Challenging Interfaces July 5, 2006Posted by reto wettach in biofeedback, innovative interfaces, physical interaction design.
During the two teaching projects on alarm clocks, which I taught in Ivrea and Potsdam, we came across various “challenging interfaces”, which would force the user into a state of higher concentration/attention.
Well known is CLOCKY, a robotic alarm clock, which runs away and hides, so that the user is forced out of bed.
During the classes I was teaching, my students also came up with some interesting “challenging interfaces”:
Hayat Benchenaa developed SEFRA, an alarm clock hanging from the ceiling, which is switched off by hitting is. Each time one hits the clock during the snooze function, it would rise toward the ceiling and therefore force you out of the bed.
Blanc-o-matic by Eva Burneleit and Katrin Lütkemöller is a blanket, which would after each time switching off the snooze-function be torn down in the direction of your feets by 20 cm. Works only in winter.
Another commercial product for a “challenging interface” is the “Pattern Clock“, which forces the user to play a round of Simon-Says.
Similar to the samples above is the Dead Man’s Switch, which is used in trains and should guarantee the the operator is not incapacitated (or asleep).

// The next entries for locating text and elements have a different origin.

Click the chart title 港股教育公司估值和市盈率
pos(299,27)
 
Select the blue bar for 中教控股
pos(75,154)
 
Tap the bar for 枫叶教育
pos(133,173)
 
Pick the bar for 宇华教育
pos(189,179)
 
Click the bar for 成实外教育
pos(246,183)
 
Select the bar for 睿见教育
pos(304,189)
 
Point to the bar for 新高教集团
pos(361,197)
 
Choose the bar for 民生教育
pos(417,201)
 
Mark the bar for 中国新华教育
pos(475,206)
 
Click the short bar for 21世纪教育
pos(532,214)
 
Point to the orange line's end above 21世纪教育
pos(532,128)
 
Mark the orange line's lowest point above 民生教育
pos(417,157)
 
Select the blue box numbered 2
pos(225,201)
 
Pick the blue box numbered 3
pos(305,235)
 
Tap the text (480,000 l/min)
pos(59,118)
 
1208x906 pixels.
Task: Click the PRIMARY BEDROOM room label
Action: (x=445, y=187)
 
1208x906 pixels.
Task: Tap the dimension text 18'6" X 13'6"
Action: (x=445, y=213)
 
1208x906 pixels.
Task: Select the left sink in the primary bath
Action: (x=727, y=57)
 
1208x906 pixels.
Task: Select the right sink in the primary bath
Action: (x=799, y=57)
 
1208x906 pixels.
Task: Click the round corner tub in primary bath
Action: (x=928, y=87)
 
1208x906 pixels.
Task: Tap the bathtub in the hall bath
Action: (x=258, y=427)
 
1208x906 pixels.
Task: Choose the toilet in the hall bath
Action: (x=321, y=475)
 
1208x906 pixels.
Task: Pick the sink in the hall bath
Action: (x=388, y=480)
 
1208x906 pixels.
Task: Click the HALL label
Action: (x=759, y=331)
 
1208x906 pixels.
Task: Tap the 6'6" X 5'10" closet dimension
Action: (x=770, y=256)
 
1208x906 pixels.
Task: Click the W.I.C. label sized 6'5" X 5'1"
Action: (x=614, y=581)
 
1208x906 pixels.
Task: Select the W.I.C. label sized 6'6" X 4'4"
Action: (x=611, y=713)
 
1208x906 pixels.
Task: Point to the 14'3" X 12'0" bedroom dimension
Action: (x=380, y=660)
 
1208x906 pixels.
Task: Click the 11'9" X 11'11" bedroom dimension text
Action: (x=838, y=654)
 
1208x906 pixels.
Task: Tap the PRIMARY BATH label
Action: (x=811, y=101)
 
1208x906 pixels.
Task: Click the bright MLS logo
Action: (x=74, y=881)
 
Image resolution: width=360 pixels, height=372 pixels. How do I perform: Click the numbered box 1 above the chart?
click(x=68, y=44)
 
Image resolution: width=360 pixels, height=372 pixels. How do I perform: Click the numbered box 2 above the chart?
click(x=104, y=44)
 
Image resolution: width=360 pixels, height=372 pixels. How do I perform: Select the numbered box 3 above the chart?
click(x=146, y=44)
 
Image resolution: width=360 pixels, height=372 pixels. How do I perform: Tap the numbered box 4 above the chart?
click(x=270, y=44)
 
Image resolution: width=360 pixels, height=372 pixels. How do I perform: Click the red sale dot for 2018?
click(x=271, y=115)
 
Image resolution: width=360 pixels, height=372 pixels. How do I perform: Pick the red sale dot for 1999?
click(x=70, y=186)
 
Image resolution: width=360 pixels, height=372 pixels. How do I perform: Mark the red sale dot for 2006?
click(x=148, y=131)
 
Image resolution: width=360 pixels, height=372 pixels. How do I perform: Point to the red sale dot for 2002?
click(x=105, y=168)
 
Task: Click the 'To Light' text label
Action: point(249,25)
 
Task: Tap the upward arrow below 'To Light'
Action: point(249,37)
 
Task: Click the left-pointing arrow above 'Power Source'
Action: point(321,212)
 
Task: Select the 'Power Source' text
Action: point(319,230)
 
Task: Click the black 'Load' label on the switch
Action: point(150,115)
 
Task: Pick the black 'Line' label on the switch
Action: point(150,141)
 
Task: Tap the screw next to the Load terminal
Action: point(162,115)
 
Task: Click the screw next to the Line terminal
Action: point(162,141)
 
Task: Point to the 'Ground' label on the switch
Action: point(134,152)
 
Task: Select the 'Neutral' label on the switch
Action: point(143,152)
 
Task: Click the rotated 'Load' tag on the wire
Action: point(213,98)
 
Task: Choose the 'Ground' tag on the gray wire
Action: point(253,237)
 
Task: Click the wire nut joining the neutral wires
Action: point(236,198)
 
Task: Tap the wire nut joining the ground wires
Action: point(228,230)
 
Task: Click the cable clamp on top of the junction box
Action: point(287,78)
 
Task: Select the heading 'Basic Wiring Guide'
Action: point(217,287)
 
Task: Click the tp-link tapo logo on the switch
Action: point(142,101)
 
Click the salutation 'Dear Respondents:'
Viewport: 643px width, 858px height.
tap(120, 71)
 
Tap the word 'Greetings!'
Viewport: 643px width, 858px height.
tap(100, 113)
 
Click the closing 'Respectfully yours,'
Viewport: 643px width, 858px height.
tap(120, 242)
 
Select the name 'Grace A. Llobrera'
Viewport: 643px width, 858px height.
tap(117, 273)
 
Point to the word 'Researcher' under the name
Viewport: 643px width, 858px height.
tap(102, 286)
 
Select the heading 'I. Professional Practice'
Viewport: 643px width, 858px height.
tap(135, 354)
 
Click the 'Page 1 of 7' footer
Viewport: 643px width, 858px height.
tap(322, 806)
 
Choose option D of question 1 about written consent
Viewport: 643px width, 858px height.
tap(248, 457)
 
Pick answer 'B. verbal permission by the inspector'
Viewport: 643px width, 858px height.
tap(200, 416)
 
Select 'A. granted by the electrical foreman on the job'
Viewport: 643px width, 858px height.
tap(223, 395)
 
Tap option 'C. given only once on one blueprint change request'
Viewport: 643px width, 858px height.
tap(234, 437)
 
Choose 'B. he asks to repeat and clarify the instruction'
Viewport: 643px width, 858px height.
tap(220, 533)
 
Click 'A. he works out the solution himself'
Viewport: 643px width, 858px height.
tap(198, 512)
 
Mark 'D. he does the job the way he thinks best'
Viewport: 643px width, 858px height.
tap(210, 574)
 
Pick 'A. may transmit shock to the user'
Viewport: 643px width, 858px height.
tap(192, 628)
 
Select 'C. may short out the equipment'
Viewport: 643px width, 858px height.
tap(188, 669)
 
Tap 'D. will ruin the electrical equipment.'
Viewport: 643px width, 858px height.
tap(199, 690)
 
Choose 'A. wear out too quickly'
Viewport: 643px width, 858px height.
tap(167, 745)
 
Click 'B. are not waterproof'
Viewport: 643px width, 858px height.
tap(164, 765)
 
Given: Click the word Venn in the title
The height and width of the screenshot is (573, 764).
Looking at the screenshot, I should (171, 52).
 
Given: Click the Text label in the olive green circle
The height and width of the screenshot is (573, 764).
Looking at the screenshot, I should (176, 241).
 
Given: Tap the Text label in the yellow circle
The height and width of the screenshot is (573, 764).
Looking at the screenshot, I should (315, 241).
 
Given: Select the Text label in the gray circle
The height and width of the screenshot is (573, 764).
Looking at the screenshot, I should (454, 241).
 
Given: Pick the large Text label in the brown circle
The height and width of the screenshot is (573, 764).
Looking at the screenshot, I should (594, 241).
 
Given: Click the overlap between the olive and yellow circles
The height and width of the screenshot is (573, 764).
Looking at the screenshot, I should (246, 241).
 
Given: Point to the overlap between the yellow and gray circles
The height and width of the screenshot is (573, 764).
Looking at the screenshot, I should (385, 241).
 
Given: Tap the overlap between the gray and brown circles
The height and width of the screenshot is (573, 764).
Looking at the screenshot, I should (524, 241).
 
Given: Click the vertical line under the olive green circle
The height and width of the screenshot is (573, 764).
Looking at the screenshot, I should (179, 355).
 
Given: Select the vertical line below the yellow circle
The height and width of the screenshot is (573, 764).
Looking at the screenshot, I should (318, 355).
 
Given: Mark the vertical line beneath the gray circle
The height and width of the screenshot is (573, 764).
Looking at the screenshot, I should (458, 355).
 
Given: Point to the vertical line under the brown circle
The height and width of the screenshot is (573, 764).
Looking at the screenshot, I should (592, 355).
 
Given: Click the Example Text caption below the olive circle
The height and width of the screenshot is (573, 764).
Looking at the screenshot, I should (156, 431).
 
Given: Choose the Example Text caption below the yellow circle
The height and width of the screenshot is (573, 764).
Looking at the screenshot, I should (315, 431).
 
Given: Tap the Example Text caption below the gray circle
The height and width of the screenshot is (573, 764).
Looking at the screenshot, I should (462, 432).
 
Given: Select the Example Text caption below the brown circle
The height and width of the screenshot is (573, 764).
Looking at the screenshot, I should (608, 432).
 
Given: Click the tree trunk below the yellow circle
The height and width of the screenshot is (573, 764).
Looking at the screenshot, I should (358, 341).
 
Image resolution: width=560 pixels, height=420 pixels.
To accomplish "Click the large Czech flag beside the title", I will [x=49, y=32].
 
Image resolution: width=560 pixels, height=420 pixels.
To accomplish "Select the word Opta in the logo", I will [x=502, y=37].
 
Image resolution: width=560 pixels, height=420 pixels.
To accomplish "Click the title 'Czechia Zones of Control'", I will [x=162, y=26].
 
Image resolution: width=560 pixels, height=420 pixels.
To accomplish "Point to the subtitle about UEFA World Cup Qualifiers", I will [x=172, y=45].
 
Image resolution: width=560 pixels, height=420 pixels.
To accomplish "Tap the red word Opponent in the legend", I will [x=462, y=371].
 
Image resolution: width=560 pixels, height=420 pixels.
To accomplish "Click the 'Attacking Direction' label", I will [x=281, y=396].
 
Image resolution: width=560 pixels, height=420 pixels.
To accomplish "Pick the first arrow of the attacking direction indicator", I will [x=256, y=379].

There are different levels of complexity for this function, as reacting to beep.
Another kind of a “challenging interface” is the part in onlineregistration processes, where you need to prove that you are human through recognizing some strange words (images taken from the yahoo mail registration).
Are there more challenging interfaces? And what can we learn from them? And why are we not using physilogical sensors for this task?